From 1914 until his death in 1923, Moore concentrated on improving rural schools for African-American children. He hired George W. Davis, North Carolina's first rural school inspector, at his own expense. Moore wanted to document the condition of the poor rural schools. Moore raised money for the schools through the Rosenwald Fund, established by philanthropist Julius Rosenwald of Chicago to aid the construction of rural schools, especially for African-American children, as their schools were underfunded. The Fund's contributions were based on matching monies raised by local communities, and also required a commitment by white-run school boards. African-American parents were so eager for schools that they often taxed themselves. In order to stimulate school involvement, he proposed that schools must "put down dollar for dollar for its own improvements". Following Moore's success, the state of North Carolina took over his work while the North Carolina Teachers' Association made him the Secretary-Treasurer of its Rural School Extension Department, a position he served until 1922.

== Legacy ==
Moore is remembered as an individual who "transcended his times" for his ability to stand as equals with Euro-American leaders. Capitalizing on this high ground, he improved standards of living for the African American community in Durham and North Carolina through his contributions to education, healthcare and social enterprises. To the disenfranchised African American community, "he emerges from the history of Black Durham as a Messiah moving quietly among the people, giving aid and comfort". Race relations in Durham also improved following Moore's leadership in the African-American business movement, which ushered in an age of cooperation between Black and White business leaders. His partnership with the Euro-American community in social projects such as the Lincoln Hospital also served to forge stronger bonds between the two races. Today, the Lincoln Hospital is remembered as "a monument of [the] spirit of racial cooperation". Moore also spoke strongly against Jim Crow and racial discrimination.

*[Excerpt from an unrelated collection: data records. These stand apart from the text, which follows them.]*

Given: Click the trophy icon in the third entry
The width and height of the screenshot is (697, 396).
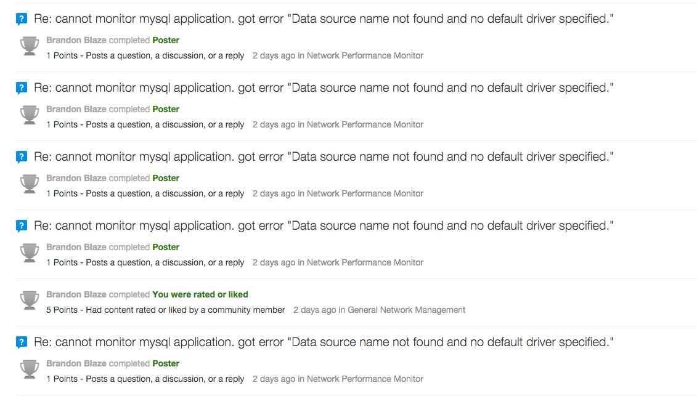Looking at the screenshot, I should tap(30, 184).
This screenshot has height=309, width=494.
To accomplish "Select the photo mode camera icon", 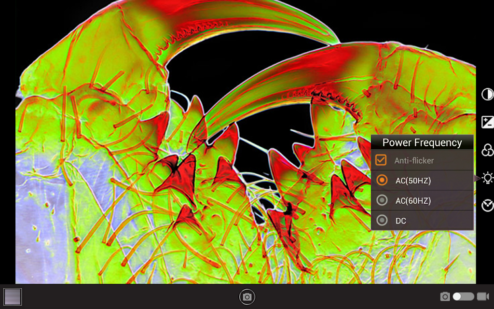I will 445,296.
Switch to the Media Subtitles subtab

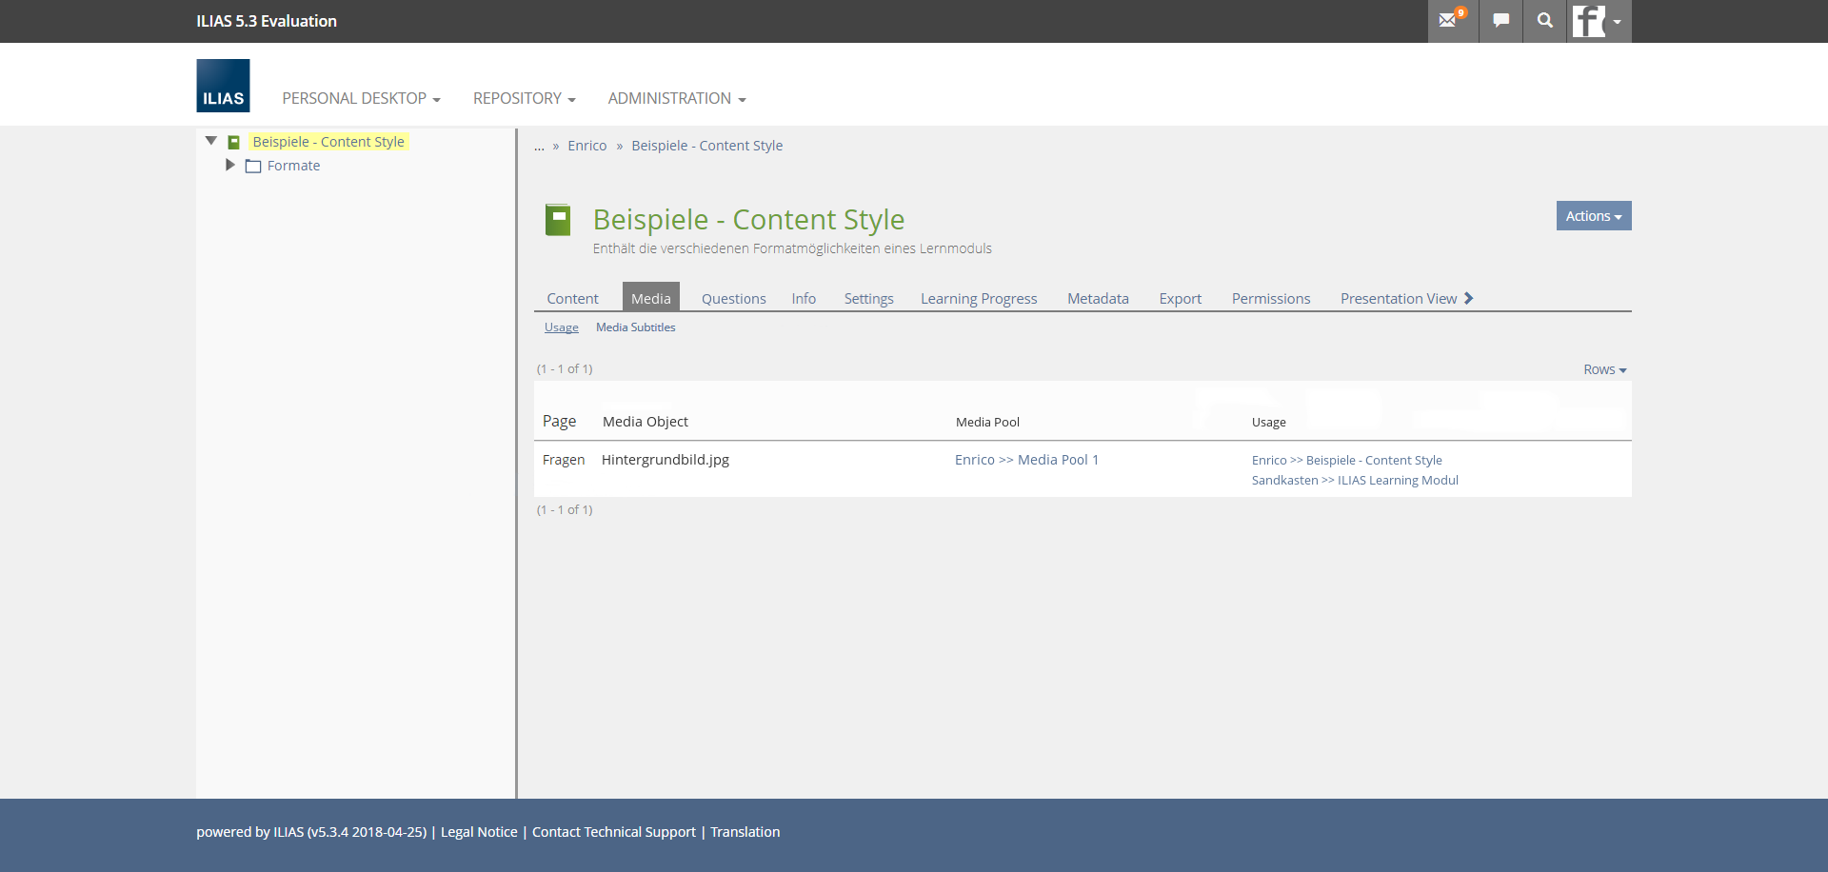[x=635, y=327]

Today a historic marker stands on 1201 Fayetteville Rd, Durham, North Carolina to honor the contributions of Moore.

== Posthumous recognition ==
Moore was recognized as a Main Honoree by the Sesquicentennial Honors Commission at the Durham 150 Closing Ceremony in Durham, NC on November 2, 2019. The posthumous recognition was bestowed upon 29 individuals "whose dedication, accomplishments and passion have helped shape Durham in important ways."